Problematisch wird allerdings die Verquickung dieses hinreißenden Programms mit der Sing-, Tanz und Turngruppe Bim-Bom, die sich neben der komischen Eleganz der Clowns eher steif und platt ausnimmt, gerade deshalb, weil ihre Darbietungen trotz der im Programm angekündigten »Parodie des Lebens ohne große Worte« eigenartig hohl und aussagelos bleiben. Schlecht kostümierte Revuegirls und bemüht laszive knackige Sowjetjungs, die zu einer Mischung aus amerikanischer Diskomusik und russischer Folklore die entmündigenden Kleingeister Lenins und Trotzkis niederzutanzen angetreten sind, haben einige Mühe, gegen die virtuosen Clowns anzutreten. Die haben nämlich solche Plattitüden in ihrem Programm nicht nötig und werden deshalb unfreiwillig zu genialen Parodisten ihres Nebenprogramms. Denn parodiert wird das sogenannte »Leben« nicht durch gesteigerten Animationswillen, sondern durch die vollkommene Beherrschung des zu parodierenden Gegenstandes, das heißt, da, wo Bim-Bom lediglich sportiv beeindruckt, überzeugen die Clowns durch hochprofessionelle Tölpelhaftigkeit: Wer beim Steppen überzeugend auf die Fresse fliegen will, muß schließlich seine Füße doppelt so gut zu setzen wissen, wie der Stepper selbst.

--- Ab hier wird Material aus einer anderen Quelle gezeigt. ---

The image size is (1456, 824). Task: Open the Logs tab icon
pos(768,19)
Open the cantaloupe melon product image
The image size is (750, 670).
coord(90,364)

Da aber auch die Bim-Boms mit allerlei phantasievollen inszenatorischen Revueeinfällen aufwarten, lassen sich die Sowjettarzans im Programm durchaus verkraften. Für Freunde dieses Genres also ein wunderbarer Abend, zumal bei entsprechendem Applaus mit exzessiven Zugaben der Clowns zu rechnen ist. felicitas hoppe

Moskauer Lichter , noch bis zum 27. März Dienstag bis Samstag, jeweils um 20 Uhr, im Quartier Latin.